O cenário mudou bastante este ano porque o crime perfeito deixou de ser perfeito. O FBI já consegue recuperar resgate pago em criptomoedas e rastrear integrantes de quadrilhas de ramsomware. 

Neste mês de novembro de 2021, o FBI prendeu na polônia um cidadão ucraniano envolvido com o ataque à empresa de software Kaseya. Foram recuperados US$ 6,1 milhão do resgate. Em outra operação, não houve prisões mas foram identificados os responsáveis e resgatados US$ 2,3 milhões.

Conforme as autoridades norte-americanas tornam-se mais eficientes no combate ao ramsomware, a tendência é que outros países tornem-se alvos. Abordo aqui apenas uma possibilidade deste tipo de ação, a de obter o resgate em criptomoedas pelos dados sequestrados, mas há inúmeras outras.

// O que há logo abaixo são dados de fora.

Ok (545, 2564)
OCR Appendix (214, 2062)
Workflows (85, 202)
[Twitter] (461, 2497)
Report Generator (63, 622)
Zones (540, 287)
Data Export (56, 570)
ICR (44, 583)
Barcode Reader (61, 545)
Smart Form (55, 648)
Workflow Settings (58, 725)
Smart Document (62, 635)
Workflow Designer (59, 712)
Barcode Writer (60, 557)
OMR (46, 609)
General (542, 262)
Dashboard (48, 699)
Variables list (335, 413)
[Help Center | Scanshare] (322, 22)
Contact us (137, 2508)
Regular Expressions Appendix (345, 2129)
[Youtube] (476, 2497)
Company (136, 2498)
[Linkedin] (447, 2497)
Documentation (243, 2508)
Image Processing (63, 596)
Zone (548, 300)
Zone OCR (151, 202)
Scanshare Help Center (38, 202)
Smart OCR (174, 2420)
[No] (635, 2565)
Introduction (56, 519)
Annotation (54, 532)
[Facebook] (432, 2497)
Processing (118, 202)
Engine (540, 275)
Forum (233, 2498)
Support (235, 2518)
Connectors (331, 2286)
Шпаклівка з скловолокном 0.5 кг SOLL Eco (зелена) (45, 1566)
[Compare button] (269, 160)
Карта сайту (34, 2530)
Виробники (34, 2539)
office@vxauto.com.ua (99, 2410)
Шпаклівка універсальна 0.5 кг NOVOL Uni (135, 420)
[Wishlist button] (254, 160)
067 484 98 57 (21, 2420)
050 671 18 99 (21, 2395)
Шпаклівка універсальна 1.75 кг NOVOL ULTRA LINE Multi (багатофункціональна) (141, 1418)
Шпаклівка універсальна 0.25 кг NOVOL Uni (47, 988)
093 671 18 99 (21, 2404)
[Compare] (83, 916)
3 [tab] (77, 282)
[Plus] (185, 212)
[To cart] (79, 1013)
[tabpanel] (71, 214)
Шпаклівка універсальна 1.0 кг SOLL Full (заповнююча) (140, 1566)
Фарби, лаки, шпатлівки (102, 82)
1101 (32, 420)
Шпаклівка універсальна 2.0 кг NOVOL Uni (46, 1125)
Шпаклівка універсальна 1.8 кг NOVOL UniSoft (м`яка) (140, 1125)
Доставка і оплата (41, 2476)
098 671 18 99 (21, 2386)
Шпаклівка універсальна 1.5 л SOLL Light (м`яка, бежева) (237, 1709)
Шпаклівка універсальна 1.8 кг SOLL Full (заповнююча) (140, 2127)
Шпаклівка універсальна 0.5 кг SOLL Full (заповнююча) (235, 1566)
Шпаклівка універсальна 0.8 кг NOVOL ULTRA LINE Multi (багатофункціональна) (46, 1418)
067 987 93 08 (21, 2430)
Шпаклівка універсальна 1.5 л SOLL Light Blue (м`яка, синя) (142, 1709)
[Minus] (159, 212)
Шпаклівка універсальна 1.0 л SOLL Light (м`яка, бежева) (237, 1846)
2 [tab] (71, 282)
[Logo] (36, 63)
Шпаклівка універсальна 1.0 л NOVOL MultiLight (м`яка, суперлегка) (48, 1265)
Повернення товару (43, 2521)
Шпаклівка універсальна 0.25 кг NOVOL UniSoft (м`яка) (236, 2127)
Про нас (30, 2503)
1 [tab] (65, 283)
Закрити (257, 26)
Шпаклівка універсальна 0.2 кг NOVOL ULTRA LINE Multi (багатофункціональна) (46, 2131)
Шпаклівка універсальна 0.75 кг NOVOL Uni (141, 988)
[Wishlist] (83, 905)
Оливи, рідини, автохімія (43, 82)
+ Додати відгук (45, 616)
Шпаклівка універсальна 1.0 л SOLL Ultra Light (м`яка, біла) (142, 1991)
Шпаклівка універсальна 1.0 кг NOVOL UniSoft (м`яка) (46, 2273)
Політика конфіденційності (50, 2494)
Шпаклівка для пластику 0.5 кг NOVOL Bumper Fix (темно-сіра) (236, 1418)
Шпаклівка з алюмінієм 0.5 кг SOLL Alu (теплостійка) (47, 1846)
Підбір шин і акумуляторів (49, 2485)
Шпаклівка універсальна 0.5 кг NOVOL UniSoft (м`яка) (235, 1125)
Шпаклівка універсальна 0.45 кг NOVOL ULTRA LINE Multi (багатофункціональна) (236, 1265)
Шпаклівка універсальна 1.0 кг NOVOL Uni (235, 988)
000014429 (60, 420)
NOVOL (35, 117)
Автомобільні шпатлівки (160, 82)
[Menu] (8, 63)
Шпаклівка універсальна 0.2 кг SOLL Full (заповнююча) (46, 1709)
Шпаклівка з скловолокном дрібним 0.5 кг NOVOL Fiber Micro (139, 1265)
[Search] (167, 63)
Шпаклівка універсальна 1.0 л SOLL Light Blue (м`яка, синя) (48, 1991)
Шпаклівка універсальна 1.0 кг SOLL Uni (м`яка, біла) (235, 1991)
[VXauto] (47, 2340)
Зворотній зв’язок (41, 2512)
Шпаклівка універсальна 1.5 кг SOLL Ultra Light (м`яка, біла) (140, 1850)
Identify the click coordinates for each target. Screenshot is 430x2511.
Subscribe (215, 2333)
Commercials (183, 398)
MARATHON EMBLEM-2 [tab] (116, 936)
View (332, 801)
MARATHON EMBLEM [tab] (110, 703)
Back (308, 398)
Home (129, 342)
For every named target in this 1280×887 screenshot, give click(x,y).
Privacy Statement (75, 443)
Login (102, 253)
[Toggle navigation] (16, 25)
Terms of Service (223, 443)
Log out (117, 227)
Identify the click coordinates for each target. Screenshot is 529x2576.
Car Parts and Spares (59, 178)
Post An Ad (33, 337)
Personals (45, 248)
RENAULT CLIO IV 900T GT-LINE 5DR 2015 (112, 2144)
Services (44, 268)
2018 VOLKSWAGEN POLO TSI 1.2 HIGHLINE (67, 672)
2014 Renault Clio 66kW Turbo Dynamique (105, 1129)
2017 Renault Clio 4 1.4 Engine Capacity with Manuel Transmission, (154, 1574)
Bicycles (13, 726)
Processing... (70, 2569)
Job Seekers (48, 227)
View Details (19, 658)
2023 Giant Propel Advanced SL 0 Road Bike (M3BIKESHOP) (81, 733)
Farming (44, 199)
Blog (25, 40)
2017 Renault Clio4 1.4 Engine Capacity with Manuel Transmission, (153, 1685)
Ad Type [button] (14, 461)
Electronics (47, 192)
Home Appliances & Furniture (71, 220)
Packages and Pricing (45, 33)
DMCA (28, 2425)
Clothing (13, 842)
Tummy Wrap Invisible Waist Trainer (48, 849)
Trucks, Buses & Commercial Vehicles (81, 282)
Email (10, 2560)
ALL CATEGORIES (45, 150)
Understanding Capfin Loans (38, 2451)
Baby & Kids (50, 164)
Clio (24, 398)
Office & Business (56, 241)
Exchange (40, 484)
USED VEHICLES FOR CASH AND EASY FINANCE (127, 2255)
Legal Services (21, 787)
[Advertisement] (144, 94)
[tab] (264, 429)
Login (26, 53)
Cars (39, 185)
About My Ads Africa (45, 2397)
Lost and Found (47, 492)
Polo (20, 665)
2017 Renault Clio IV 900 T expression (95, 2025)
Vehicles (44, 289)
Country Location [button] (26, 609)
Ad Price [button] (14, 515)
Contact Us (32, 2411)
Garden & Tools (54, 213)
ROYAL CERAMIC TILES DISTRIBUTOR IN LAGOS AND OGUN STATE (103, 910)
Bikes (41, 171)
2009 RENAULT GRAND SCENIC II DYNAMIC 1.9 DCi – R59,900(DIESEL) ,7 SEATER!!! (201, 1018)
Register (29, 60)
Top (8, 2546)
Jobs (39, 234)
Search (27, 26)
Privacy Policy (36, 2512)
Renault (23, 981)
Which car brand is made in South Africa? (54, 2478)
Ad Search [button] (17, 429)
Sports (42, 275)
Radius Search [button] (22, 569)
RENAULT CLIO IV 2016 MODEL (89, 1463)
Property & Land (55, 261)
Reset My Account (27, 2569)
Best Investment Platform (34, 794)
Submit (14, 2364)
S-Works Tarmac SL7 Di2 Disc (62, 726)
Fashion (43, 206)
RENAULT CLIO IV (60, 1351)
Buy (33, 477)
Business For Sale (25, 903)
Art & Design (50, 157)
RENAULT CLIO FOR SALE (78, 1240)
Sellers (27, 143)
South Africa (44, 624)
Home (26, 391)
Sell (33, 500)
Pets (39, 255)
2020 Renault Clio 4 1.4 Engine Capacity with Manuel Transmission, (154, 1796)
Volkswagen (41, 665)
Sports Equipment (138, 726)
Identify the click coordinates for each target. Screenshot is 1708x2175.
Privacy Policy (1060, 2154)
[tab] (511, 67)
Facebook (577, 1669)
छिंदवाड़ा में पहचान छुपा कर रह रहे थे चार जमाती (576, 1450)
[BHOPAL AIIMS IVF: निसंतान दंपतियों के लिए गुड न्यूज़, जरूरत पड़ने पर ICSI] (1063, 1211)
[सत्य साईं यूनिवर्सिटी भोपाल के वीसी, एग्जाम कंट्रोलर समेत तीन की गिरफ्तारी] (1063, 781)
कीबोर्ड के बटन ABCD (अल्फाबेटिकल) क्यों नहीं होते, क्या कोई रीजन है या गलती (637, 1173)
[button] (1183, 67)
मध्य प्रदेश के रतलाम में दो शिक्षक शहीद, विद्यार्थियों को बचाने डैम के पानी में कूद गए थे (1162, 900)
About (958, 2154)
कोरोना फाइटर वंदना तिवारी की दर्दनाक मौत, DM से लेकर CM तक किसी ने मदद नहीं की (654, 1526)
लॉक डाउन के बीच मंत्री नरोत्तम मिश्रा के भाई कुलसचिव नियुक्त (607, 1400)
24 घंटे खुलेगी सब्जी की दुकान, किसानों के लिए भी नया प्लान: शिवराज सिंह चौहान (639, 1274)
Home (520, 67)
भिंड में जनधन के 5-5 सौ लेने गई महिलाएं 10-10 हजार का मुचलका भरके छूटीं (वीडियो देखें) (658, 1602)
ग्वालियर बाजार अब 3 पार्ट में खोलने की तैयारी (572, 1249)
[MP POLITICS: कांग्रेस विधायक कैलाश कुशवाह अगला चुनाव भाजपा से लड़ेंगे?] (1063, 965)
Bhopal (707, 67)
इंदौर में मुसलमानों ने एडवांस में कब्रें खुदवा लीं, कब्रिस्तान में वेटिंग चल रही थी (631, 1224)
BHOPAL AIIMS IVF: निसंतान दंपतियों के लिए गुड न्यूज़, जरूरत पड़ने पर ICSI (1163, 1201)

Os dados em si têm valor inestimável. Caso vazem, podem alterar relações políticas entre países e o valor de empresas na bolsa. Podem, inclusive alavancar o preço das criptomoedas específicas nas quais os criminosos pedem o resgate. É um tipo de criminalidade que não está mais exatamente à margem, manipula o sistema, infiltra-se sem precisar infiltrar indivíduos.

Este tipo de criminalidade desafia autoridades de todos os países. Serão necessários acordos e alianças estratégicos para que estes criminosos não acumulem poder demais a ponto de subjugar forças que hoje são maiores que eles. As grandes potências já acordaram, mas o tema ainda parece ficção científica para a maioria das pessoas.

Você saberia identificar se está acontecendo um ataque ramsomware no seu computador? Eu não. Então resolvi conversar com quem entende e dividir isso com você. O Mauricio di Cunto, perito forense especializado em dados eletrônicos para tribunais. 

A primeira coisa é saber que os ataques ultimamente são direcionados a empresas maiores e órgãos públicos, lugares que têm um sistema interligado. Nessas situações é que precisamos ter atenção e sair do piloto automático de ficar tentando reiniciar máquina ou consertar as coisas.

A maior chance de reverter e até evitar o ataque está em perceber logo e desligar todos os computadores da rede, mesmo que seja desconectando fisicamente a ligação com internet e servidor. 

Os ataques seguem sempre a mesma sequência. Alguma área começa a ter dificuldades para acessar o banco de dados que usa sempre. Por exemplo, um dos relatos que ouvi começava com as recepcionistas tendo dificuldades para acesso às agendas da empresa.

Pouco a pouco, outros setores vão tendo problemas semelhantes, que não parecem tão graves. É sempre não conseguir acessar algum dado usado no dia a dia. Nossa tendência é ficar tentando ou reiniciar a máquina, aprendemos assim. O golpe foi desenhado para contar com essa reação. Se, em vez de fazer isso, a pessoa desconecta a máquina e chama o TI, a chance de sucesso cai bastante.

Parece assustador como tudo o que é novo. Por um lado a tecnologia faz com que o crime organizado tenha superpoderes e tentáculos inimaginávies. Mas, por outro, também diminui a necessidade de uso da violência e deixa rastros que antes não ficavam marcados. 

Vivemos uma era de mudanças. A principal delas talvez seja enfrentar mais uma polarização, entre o institucional e o desafio à institucionalidade. Se superpotências rivais não estiverem unidas, podem ficar de joelhos diante de quem tem poderes para desafiar a institucionalidade. Caso cedam demais, colocam em risco sua visão de mundo. É um desafio e tanto.